TAORMINA – La gestione della sosta torna al centro del confronto a Taormina, questa volta per le ricadute sui lavoratori pendolari che ogni giorno raggiungono la città per prestare servizio in alberghi, ristoranti, attività commerciali, trasporti e altri settori. A sollevare il caso è la Cgil Messina, che contesta la decisione di Asm di non consentire il rinnovo dell’abbonamento mensile al parcheggio Lumbi per i lavoratori con il titolo in scadenza nel mese di agosto, chiedendo all’Amministrazione comunale e all’Azienda servizi municipalizzati di rivedere il provvedimento. Una scelta che il sindacato definisce “ingiusta” e che, secondo la Cgil, rischia di penalizzare proprio quella fascia di utenti che utilizza quotidianamente le strutture di sosta per raggiungere il luogo di lavoro. Fino alla disposizione adottata il 13 agosto, infatti, i pendolari potevano sottoscrivere al Lumbi un abbonamento mensile al costo di 80 euro. Una tariffa significativa, osserva il sindacato, ma che garantiva una soluzione stabile per chi è costretto a spostarsi ogni giorno verso Taormina con la propria automobile.

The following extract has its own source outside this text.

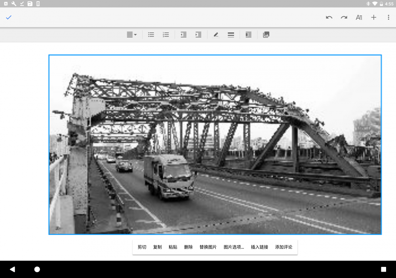This screenshot has width=396, height=278.
Task: Increase indent using toolbar icon
Action: tap(198, 35)
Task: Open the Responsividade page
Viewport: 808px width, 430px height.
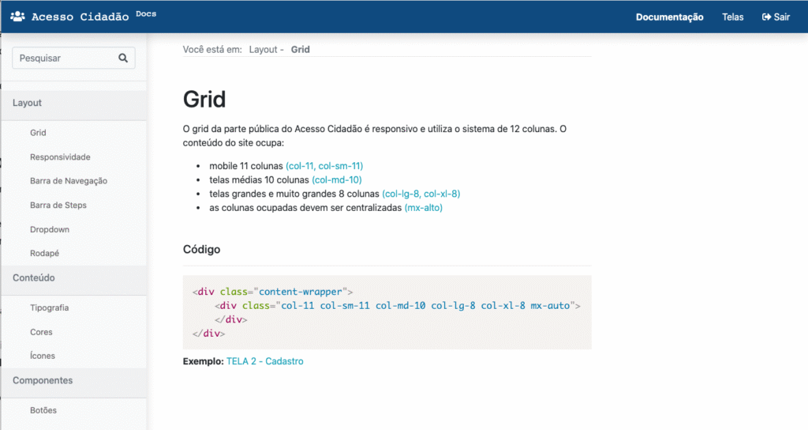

Il nuovo assetto prevede invece, per gli abbonamenti in scadenza ad agosto, l’indicazione del parcheggio di Piano Porto quale alternativa, con una tariffa di 40 euro e validità fino alla fine di settembre. È proprio sulle caratteristiche della soluzione proposta che si concentrano le maggiori perplessità della Cgil. Piano Porto viene descritto come un’area sterrata, periferica ed esposta al sole, dalla quale i lavoratori devono poi utilizzare il servizio navetta per raggiungere il centro cittadino. Una soluzione che, secondo il sindacato, non sarebbe dunque equiparabile al Lumbi sotto il profilo della comodità, dell’accessibilità e delle condizioni complessive offerte agli utenti. Il problema assume un peso ancora maggiore considerando la particolare organizzazione del lavoro nella città turistica, dove turni e orari di ingresso e uscita possono non coincidere con quelli del trasporto pubblico. Per molti dipendenti, dunque, l’utilizzo dell’automobile rappresenta una necessità più che una scelta. “Perché penalizzare per due mesi chi lavora a Taormina ogni giorno?”, si domanda la Cgil Messina, che intravede nel provvedimento una disparità di trattamento tra chi utilizza i parcheggi attraverso un abbonamento e chi, invece, corrisponde la tariffa ordinaria giornaliera. “I lavoratori e le lavoratrici non possono essere considerati utenti di serie B perché pagano un abbonamento mensile invece di una tariffa giornaliera più alta”, sottolinea l’organizzazione sindacale.
Il nodo sollevato dalla Cgil riguarda quindi non soltanto il costo della sosta, ma più complessivamente il diritto alla mobilità di quanti contribuiscono quotidianamente al funzionamento della città. Taormina, soprattutto durante i mesi di maggiore afflusso turistico, richiama ogni giorno un consistente numero di lavoratori provenienti dai comuni del comprensorio e da altre aree della provincia, indispensabili per sostenere il sistema ricettivo, commerciale e dei servizi. Per il sindacato non è accettabile che proprio questi lavoratori debbano affrontare condizioni più difficili per raggiungere il proprio posto di lavoro, lasciando l’auto in un’area distante dal centro e dovendo successivamente dipendere dalla disponibilità e dagli orari del collegamento tramite navetta. “Il lavoro non può essere trattato come un ostacolo alla massimizzazione degli incassi dei parcheggi”, afferma la Cgil, che chiede formalmente all’Amministrazione comunale di Taormina e ad Asm di riconsiderare la disposizione e ripristinare per i pendolari la possibilità di accedere al parcheggio Lumbi attraverso un abbonamento mensile a condizioni “eque e stabili”. Ad intervenire sono anche il segretario generale della Cgil Messina, Pietro Patti e la segretaria confederale Stefania Radici, che richiamano il ruolo dei dipendenti nell’economia della principale destinazione turistica del comprensorio. “Dietro ogni attività – dichiarano – ci sono lavoratrici e lavoratori che contribuiscono all’economia della città e devono poter raggiungere il proprio posto di lavoro in condizioni dignitose”.
La richiesta del sindacato è dunque quella di aprire un confronto sulla gestione degli abbonamenti, individuando una soluzione capace di conciliare le esigenze organizzative e di gestione della sosta con quelle di chi raggiunge Taormina quotidianamente per motivi di lavoro, evitando che la pressione esercitata dai flussi turistici estivi finisca per tradursi in un aggravio proprio per i pendolari.